GIVEN REQUEST: Copy the lines of the data below word for word, from the line containing "Identify the location of Delete." through the final line, leaving out the pictures.

(Excerpt from a dataset)
= = = = = = =
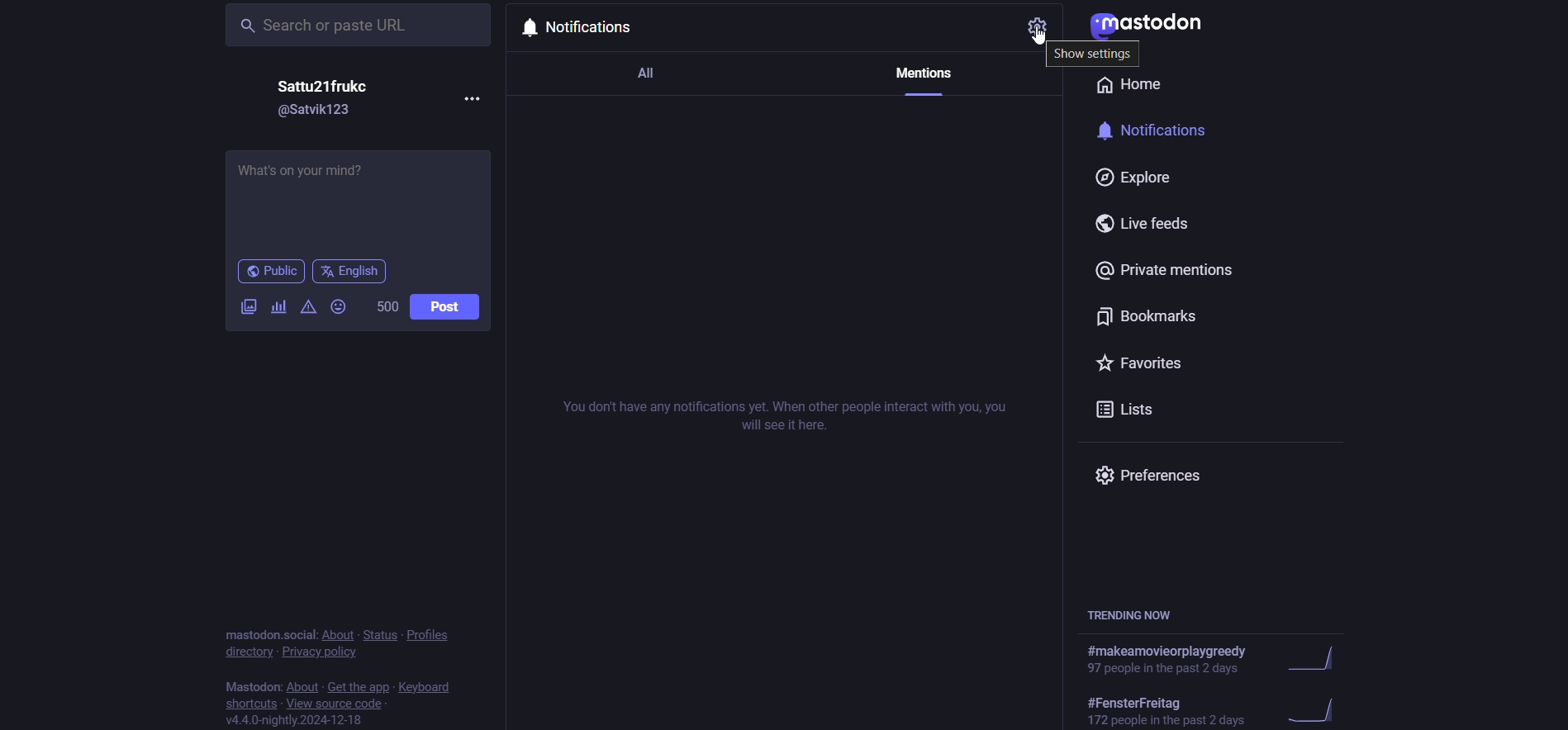 This screenshot has height=730, width=1568. I want to click on warning message, so click(310, 306).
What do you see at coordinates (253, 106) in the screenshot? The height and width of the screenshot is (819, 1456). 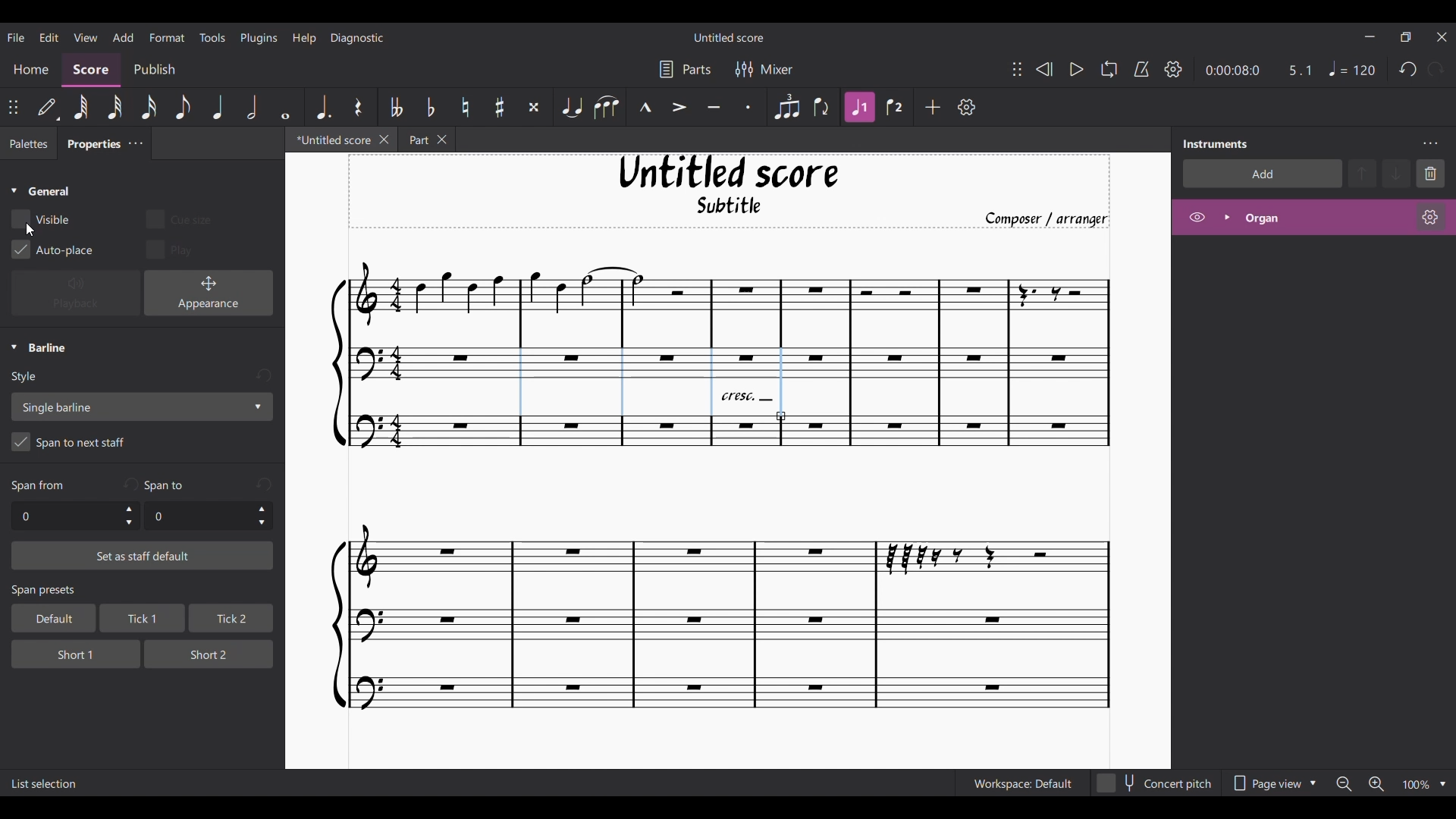 I see `Half note` at bounding box center [253, 106].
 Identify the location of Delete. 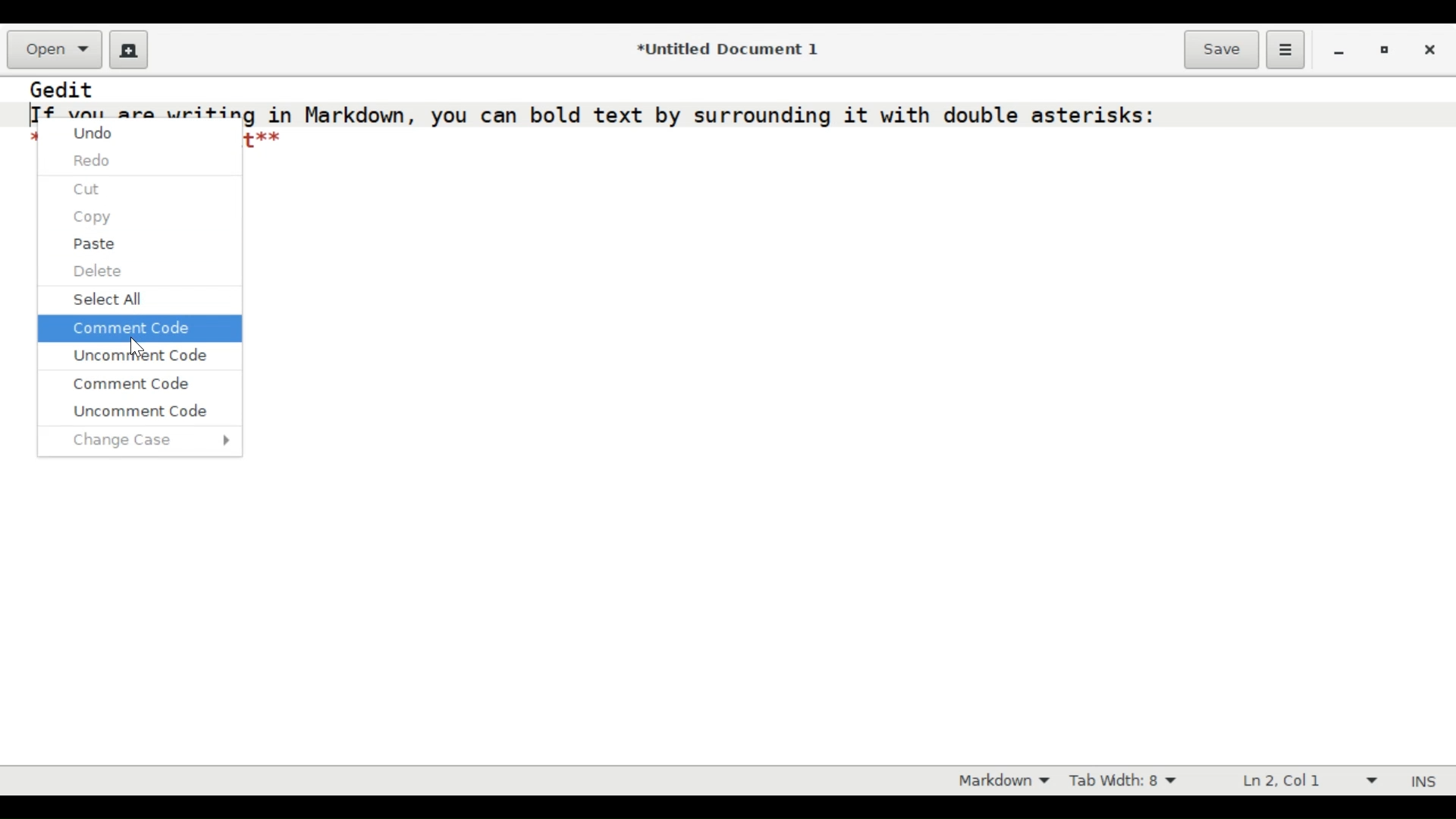
(99, 271).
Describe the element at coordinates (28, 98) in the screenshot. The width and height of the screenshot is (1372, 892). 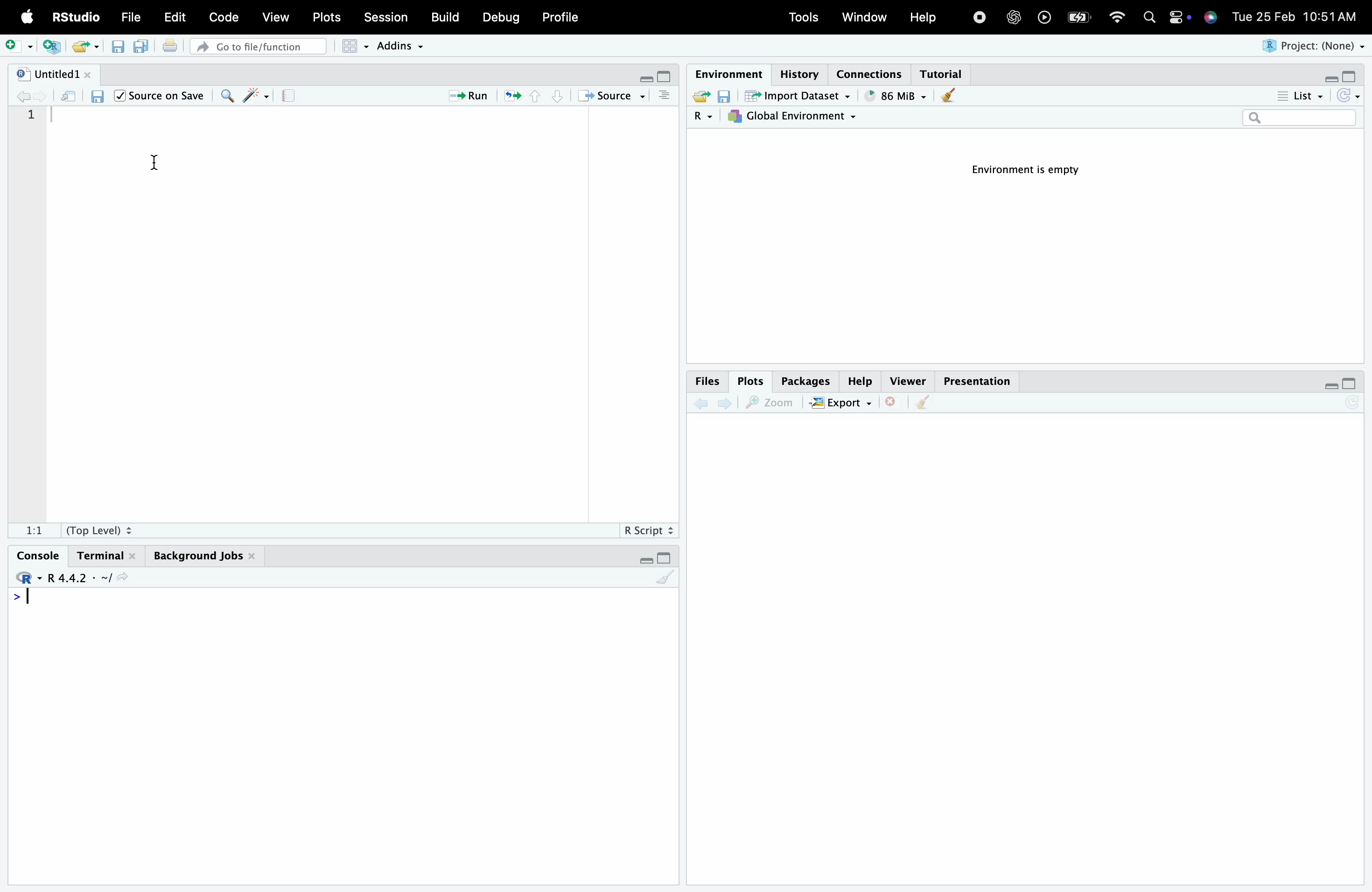
I see `back` at that location.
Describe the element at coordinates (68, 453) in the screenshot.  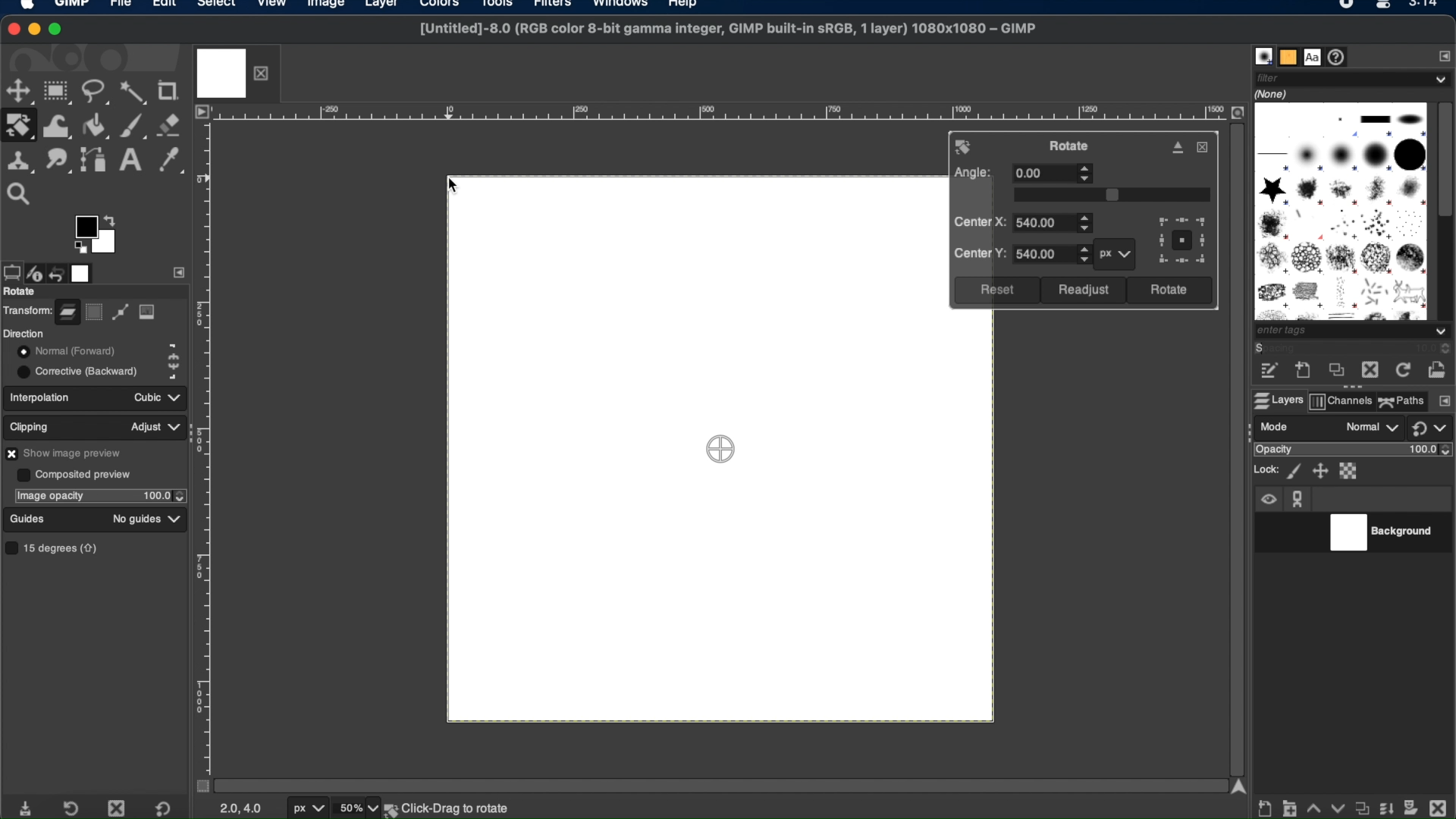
= = = = = = =
EXERCISE OUTPUT:
 Identify the location of Delete. 
(99, 271).
Describe the element at coordinates (28, 98) in the screenshot. The width and height of the screenshot is (1372, 892). 
I see `back` at that location.
Describe the element at coordinates (68, 453) in the screenshot.  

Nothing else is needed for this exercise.